So far all the basic operations has worked well.
However, I was trying to test async requests, using a library that can run any number of async requests simultaneously and after all the requests return their values it continues. In this scenario we can save some seconds if we're running 3 queries for example as they will be executed simultaneously.
I've created a very fast query and a very slow one, I request the slow one first and then the fast one.
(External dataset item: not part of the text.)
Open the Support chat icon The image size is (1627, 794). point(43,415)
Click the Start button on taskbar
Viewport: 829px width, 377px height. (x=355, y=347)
My logs show that they always run synchronously.
So instead of calling executeReaderAsync, I did this:
Code: Select all
IDataReader dataReader = await Task.Run(() =>
cmd.ExecuteReader(CommandBehavior.CloseConnection)
);
So I would like to know if I'm doing something wrong or if the Async was not implemented in this library.
I ask that because I'm not sure if it's because of the "forced async" request I'm making now, but I have a scenario where I have a massive table, and I run 3 queries against it, the first 2 just get a count(*) and the last one gets a datetime field (as many rows as it returns).
The first 2 run fine, but when we get to the last one, it runs the command.ExecuteReader in less than 3 seconds, however, when we get to the reader.Read() it hangs for a VERY long time. I left one running and it took 45 minutes to go through the reader.Read(). It's not persistent though, sometimes after many attempts and actually querying the DB using sqldeveloper (the same query) it "unlocks" and from then on it runs fine. The problem comes back after deployments though.
Have you ever seen behaviour like this, or is there anything I should do or not do? At this moment this is the only thing holding us from buying the product, as async operations are a must for us.